A typical active matrix liquid-crystal display device includes an array substrate in which pixel electrodes are arrayed in a matrix form, a counter substrate in which a counter electrode is formed to face the pixel electrodes, and a liquid-crystal layer held between the array substrate and counter substrate. The pixel electrodes are connected to a liquid-crystal driving circuit placed outside the array substrate, via the switching elements which are formed on the array substrate together with the pixel electrodes.

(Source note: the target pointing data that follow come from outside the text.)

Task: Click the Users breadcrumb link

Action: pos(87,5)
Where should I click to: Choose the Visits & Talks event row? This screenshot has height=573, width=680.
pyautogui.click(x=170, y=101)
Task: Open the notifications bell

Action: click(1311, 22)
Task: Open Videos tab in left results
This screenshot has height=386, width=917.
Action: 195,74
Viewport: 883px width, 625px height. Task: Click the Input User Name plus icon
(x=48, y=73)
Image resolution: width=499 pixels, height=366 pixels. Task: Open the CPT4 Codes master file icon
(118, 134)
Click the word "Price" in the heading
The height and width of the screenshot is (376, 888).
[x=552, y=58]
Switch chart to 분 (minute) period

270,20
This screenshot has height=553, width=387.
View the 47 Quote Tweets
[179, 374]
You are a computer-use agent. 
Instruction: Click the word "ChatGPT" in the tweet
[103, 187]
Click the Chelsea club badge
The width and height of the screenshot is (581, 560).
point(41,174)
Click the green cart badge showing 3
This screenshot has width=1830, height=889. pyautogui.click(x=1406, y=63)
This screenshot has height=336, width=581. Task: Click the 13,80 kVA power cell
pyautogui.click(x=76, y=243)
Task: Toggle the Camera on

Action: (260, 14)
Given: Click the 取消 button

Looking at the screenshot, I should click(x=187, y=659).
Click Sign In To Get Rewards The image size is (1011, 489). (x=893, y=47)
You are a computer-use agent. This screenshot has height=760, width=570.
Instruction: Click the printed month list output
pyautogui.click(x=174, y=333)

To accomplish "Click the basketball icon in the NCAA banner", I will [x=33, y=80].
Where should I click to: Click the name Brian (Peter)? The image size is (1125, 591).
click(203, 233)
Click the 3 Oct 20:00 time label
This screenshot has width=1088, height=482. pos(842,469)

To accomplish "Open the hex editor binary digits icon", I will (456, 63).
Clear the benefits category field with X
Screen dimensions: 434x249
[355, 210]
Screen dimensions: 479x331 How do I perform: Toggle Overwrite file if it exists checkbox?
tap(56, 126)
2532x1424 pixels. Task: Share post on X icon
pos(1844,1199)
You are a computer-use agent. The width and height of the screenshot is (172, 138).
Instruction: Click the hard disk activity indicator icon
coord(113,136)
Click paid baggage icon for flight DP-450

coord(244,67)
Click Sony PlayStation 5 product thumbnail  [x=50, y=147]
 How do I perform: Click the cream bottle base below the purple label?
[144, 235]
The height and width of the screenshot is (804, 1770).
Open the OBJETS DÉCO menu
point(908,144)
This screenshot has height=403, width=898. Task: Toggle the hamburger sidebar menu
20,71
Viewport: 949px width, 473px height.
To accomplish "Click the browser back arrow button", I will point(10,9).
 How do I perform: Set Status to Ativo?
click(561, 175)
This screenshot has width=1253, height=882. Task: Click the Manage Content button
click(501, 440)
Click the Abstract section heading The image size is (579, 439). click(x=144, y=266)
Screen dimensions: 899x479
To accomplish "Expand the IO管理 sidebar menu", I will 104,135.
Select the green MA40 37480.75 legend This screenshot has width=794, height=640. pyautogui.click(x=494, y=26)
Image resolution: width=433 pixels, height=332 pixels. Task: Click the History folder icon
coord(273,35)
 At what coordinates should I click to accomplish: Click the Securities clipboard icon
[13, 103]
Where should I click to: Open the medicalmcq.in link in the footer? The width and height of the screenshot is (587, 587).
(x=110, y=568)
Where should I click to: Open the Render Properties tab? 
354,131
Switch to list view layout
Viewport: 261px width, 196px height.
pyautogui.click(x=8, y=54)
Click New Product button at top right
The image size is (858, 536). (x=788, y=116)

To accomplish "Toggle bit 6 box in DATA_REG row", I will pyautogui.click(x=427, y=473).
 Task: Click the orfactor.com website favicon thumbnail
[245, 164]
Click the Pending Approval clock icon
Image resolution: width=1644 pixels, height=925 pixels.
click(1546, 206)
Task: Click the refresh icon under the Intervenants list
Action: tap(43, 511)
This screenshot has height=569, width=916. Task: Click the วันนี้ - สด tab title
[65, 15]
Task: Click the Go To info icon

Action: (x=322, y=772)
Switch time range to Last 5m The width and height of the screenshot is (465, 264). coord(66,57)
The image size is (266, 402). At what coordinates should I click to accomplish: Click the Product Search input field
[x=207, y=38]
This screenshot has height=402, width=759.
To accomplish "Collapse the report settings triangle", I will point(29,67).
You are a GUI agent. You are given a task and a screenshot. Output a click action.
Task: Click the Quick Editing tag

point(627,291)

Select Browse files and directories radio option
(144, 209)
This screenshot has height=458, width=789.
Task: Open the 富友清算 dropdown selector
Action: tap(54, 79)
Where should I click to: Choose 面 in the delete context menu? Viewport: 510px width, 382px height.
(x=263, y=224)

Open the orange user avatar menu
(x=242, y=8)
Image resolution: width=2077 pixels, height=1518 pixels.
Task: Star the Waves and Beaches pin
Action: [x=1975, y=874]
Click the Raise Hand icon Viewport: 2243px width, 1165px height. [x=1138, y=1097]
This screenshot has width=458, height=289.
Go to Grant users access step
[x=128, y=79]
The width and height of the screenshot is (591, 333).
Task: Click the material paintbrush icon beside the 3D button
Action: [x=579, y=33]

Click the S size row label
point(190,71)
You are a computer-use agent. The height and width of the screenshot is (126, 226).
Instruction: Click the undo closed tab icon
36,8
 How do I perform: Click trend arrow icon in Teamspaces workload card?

The switching element is constituted by an insulated-gate transistor such as a thin-film transistor (TFT) which has an insulated gate and a semiconductor layer formed on the array substrate. In recent years, there is a case where the liquid-crystal driving circuit is formed on the array substrate. In this case, the liquid-crystal driving circuit is formed as an insulated-gate transistor circuit constituted by a group of thin-film transistors having the same structure as that of the switching element.
When the array substrate has been electrostatically charged in the process of manufacturing the liquid-crystal display device, the insulated-gate transistor tends to be damaged or destroyed due to a surge voltage applied thereto according to the electrostatic charge.
For example, Jpn. Pat. Appln. KOKAI Publication No. 6-51346 and Jpn. Pat. Appln. KOKAI Publication No. 9-80471 disclose a protection diode circuit disposed near an Outer Lead-Bonding (OLB) pad to protect insulated-gate transistors from destruction caused by electrostatic charge applied from the OLB pad.
FIG. 1 shows a conventional liquid-crystal driving circuit in which the protection diode circuit disposed near an OLB pad for inputting a clock signal. In the liquid-crystal driving circuit, the clock signal is supplied from an OLB pad 41 through a clock line LlN to a clock buffer 42, and then from the clock buffer 42 through a clock line L2N to a driver section DR. The clock buffer 42 has a series of inverters 41-1, 42-2, . . . , 42-n each constituted by p- and n-channel thin-film transistors, and performs a process of driving, in response to the clock signal, the total load capacitance of the clock line extending into the driver section DR.
A protection diode circuit DiN is constituted by a pair of p-channel thin-film transistors Tr1 and Tr2 whose current paths are connected in series between a power source line VDD and the clock line L1N and a pair of n-channel thin-film transistors Tr3 and Tr4 whose current paths are connected in series between a ground line GND and the clock line L1N. Each of the thin-film transistors Tr1, Tr2, Tr3 and Tr4 has a gate electrode connected to an end of the current path and constitute a diode reverse-biased by the power source voltage.
With the liquid-crystal driving circuit, the protection diode circuit D1N removes electrostatic charge applied from the OLB pad 41. Specifically, when the thin-film transistors Tr1 and Tr2 or thin-film transistors Tr3 and Tr4 are forward-biased by the electrostatic charge, they are turned on to remove the electrostatic charge to the power source line VDD or ground line GND. However, the clock line L2N is electrically separated from the clock line L1N by the gate insulating films of the thin-film transistors of the clock buffer 42, the protection diode circuit D1N cannot remove electrostatic charge applied to the clock line L2N. As a result, a thin-film transistor of the clock buffer 42 connected to the clock line L2N is damaged by the electrostatic charge. In this case, not only the reliability of the liquid-crystal driving circuit but also that of the liquid-crystal display device is impaired seriously. Furthermore, when the thin-film transistor of the clock buffer 42 is destroyed electrostatically, this leads to a decrease in the yield of the liquid-crystal display device.